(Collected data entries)
- - -

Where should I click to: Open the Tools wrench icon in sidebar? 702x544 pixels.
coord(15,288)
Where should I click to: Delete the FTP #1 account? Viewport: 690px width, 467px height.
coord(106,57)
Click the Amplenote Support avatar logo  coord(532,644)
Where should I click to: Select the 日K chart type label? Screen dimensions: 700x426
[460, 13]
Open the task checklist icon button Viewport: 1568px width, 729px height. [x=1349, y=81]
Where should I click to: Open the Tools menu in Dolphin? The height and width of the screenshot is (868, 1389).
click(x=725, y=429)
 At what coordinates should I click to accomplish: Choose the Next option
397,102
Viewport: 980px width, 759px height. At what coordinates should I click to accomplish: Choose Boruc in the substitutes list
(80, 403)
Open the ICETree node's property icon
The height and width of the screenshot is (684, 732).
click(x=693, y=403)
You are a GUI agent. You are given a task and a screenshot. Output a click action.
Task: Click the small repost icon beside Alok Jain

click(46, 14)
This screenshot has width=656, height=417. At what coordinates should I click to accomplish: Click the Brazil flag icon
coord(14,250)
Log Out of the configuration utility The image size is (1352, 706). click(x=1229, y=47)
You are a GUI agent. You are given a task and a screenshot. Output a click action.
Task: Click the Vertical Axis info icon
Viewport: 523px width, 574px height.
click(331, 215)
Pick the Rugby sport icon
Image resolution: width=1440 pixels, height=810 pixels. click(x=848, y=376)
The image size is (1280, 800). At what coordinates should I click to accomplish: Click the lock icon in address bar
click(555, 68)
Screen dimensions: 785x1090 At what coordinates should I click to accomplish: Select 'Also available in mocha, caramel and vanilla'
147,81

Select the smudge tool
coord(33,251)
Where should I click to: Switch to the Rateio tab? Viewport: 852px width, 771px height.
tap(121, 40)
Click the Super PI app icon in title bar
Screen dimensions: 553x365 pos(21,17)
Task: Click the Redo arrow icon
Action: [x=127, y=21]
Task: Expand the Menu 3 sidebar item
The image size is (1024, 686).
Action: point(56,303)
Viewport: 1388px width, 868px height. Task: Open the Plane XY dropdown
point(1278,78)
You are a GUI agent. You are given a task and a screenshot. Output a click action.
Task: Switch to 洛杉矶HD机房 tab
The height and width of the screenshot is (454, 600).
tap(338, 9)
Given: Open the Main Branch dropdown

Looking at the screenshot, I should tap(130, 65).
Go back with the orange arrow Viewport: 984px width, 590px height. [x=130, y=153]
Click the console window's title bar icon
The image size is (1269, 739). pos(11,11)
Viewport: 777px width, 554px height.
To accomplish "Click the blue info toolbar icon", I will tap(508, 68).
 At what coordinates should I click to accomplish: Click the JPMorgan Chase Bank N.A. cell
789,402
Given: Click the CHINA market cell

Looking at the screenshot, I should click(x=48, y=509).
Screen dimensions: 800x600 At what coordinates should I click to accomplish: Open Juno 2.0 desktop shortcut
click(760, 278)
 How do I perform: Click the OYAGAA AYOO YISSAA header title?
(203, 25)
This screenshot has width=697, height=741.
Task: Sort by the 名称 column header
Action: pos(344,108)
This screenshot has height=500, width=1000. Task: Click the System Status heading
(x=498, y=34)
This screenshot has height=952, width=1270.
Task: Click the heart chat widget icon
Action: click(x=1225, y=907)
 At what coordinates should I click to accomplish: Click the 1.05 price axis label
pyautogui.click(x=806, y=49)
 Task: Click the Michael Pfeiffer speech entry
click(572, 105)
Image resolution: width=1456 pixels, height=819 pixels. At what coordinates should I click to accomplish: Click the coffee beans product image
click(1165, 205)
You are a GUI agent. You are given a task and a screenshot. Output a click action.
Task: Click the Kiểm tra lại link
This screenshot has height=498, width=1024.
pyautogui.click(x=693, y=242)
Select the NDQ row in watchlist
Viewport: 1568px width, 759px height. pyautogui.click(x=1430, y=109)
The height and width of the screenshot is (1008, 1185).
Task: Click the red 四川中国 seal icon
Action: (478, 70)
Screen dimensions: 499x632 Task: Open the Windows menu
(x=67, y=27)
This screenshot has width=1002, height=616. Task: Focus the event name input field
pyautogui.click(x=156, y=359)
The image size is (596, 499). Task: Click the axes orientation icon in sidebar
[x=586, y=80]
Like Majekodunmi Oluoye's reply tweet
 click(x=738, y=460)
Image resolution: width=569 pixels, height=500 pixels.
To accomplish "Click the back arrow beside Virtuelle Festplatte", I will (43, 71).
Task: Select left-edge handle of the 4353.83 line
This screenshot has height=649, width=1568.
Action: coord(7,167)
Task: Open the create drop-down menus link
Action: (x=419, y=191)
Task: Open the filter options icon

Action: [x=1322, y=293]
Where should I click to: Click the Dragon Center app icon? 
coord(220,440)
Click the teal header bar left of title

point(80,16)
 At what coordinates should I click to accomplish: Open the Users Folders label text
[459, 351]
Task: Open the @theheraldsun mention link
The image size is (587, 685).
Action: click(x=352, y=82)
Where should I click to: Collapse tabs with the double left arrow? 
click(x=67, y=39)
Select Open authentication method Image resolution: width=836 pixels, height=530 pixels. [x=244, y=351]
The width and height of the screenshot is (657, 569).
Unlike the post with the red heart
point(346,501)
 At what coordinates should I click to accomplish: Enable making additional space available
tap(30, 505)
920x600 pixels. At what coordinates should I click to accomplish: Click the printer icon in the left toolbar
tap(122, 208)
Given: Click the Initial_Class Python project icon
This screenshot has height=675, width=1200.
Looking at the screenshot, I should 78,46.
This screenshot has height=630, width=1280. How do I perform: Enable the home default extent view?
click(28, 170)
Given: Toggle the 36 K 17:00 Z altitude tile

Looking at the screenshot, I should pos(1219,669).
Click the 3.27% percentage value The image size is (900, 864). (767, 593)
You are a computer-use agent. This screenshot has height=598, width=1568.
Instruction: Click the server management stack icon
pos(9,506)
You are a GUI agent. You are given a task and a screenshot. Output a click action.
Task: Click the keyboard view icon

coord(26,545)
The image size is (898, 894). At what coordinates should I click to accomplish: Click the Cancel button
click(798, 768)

- - -

What you will do:
Print the first line of the records above and each line after it, exactly, through the line with "Click the Amplenote".

Response for this exercise:
Where should I click to: Open the Tools wrench icon in sidebar? 702x544 pixels.
coord(15,288)
Where should I click to: Delete the FTP #1 account? Viewport: 690px width, 467px height.
coord(106,57)
Click the Amplenote Support avatar logo  coord(532,644)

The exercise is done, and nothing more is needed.